Марина думает, что должна бы сейчас заплакать, но не может, и только кружится голова, хоть в обморок падай. Вцепившись изо всех сил в парту, думает: никогда ей больше не назвать член эбонитовой палочкой.
Абрамов сидит, не поднимая глаз. В голове - только одна мысль: знай одноклассники правду, они бы назвали его убийцей.
Жена и двое детей; мне еще жить в этой стране. С порога слышу голос Арсена: Мой народ в очередной раз сделал свой выбор. Он отверг коммунизм. Так и есть, но был ли этот выбор свободным? Удивительная способность забывать: всего неделю назад на этой же кухне Луганов рассказывал, какими методами обеспечивался этот свободный выбор - и вот теперь они говорят: мой народ в очередной раз сделал свой выбор.
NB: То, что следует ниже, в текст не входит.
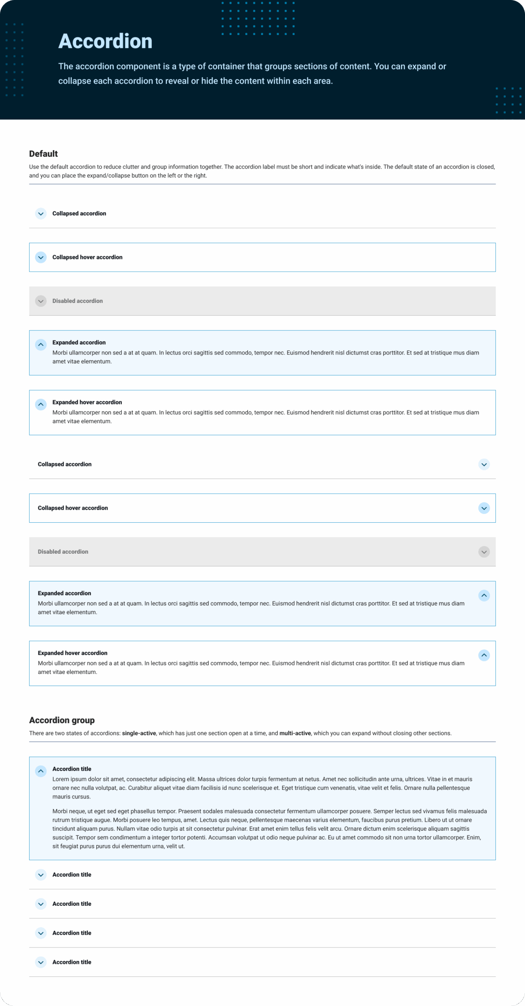
Task: Click the grey chevron trailing the second 'Disabled accordion' row
Action: (484, 551)
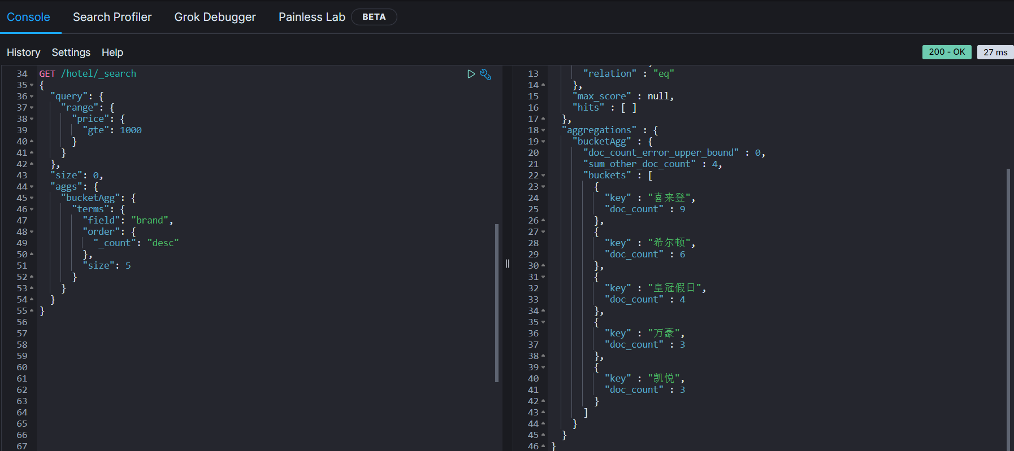
Task: Open the wrench request options icon
Action: tap(486, 74)
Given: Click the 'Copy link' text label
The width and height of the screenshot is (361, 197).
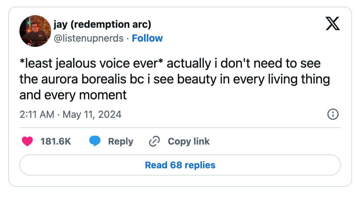Looking at the screenshot, I should point(189,142).
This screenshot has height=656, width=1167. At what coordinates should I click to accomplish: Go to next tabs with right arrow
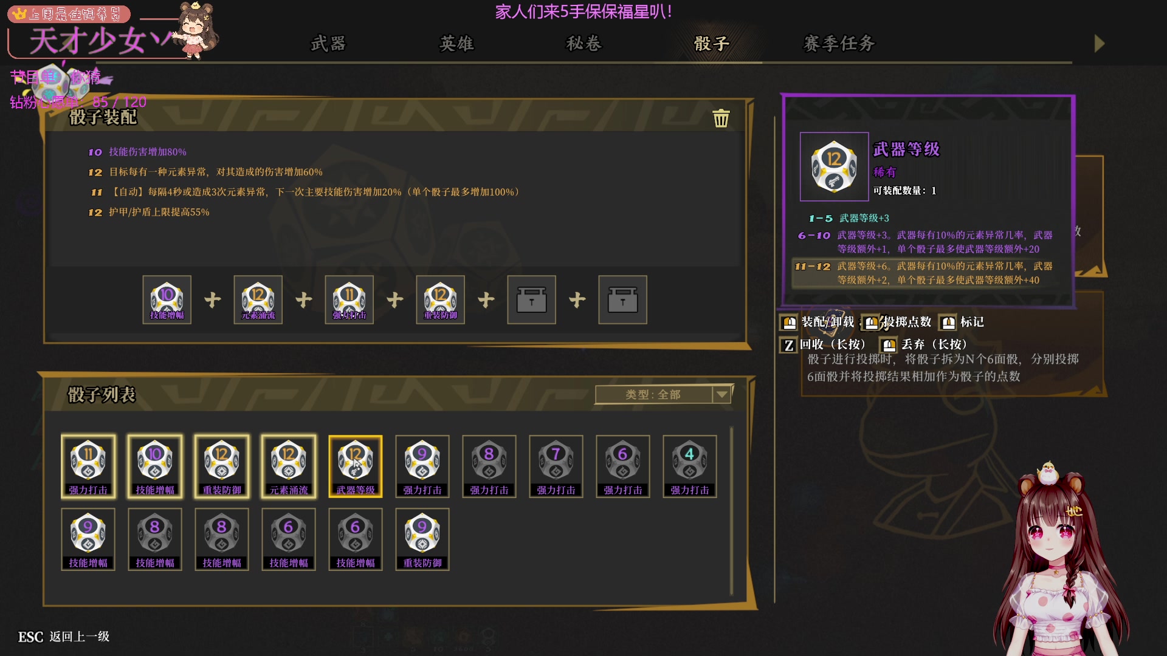coord(1100,43)
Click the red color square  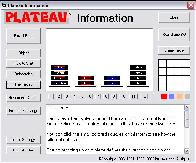(164, 97)
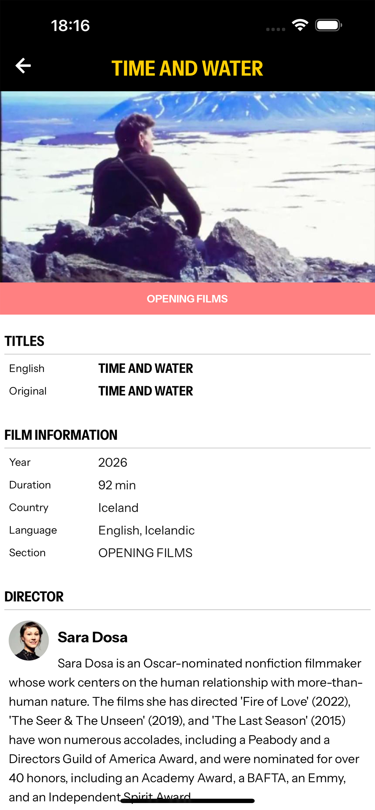Tap the Opening Films section value
The width and height of the screenshot is (375, 810).
pos(145,553)
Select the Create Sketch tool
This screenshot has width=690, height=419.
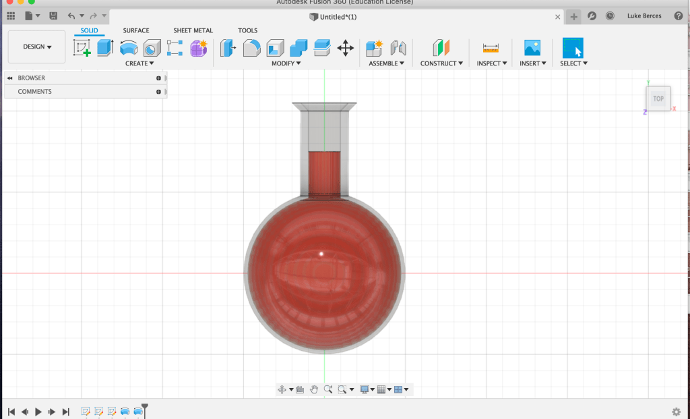tap(82, 48)
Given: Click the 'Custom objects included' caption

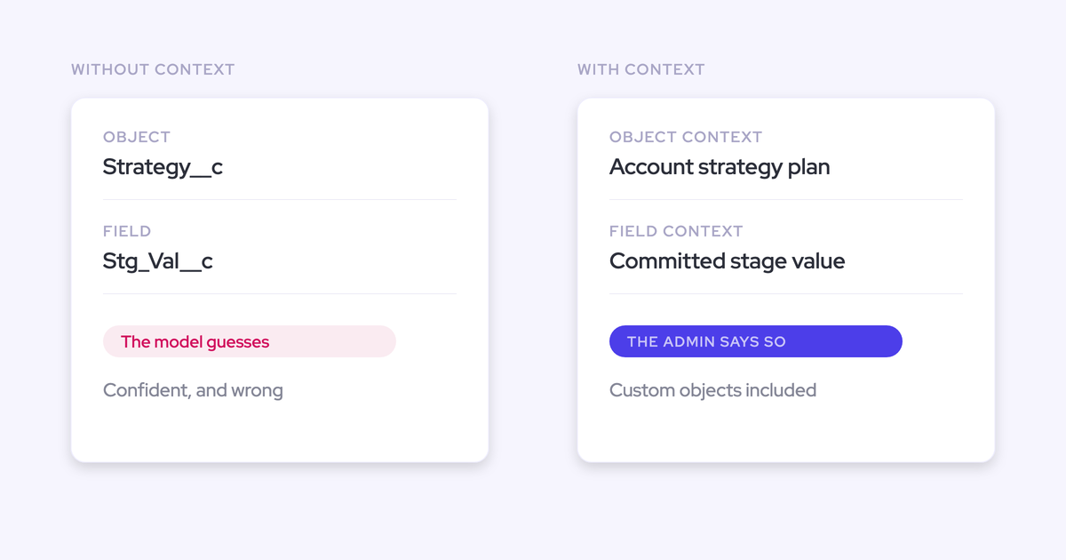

У нас, похоже, разный народ. Мой народ в очередной раз наебали. Моему народу в очередной раз не дали выбрать. Спрашиваю Арсена:
– Ты, значит, гордишься, что голосовал за коррупцию и геноцид русских?
– Ты что? - искренне возмущается Арсен, - я вообще не голосовал, у меня же израильское гражданство.
Понятно. Сделал, значит, свой выбор. А мне еще жить в этой стране.
Сегодня мы все собрались здесь, сфотографироваться для первого номера - и этот день совпал с моментом объявления итогов выборов. Что, второго тура не будет? спрашивает Глеб Бена, а тот рассказывает, что собирался голосовать против всех, но в последний момент пожалел Явлинского: тот стоял последним по алфавиту. Вроде, человек неплохой, образование высшее, в КПСС не состоял. Ну, я и проголосовал за него, тем более, ему и не светило.
– Явлинский - это отдельное говно, - говорит Арсен. - Помню, в 1993 году, когда макашовцы стволы собирали, идти штурмовать мэрию и Останкино, Явлинский писал в "Независьке": Ельцин, сука, попирает демократию.
Хочется спросить: а как еще назвать то, что происходило в октябре 1993-го? Можно сказать "попирает демократию", можно сказать "переворот", можно сказать "убийство".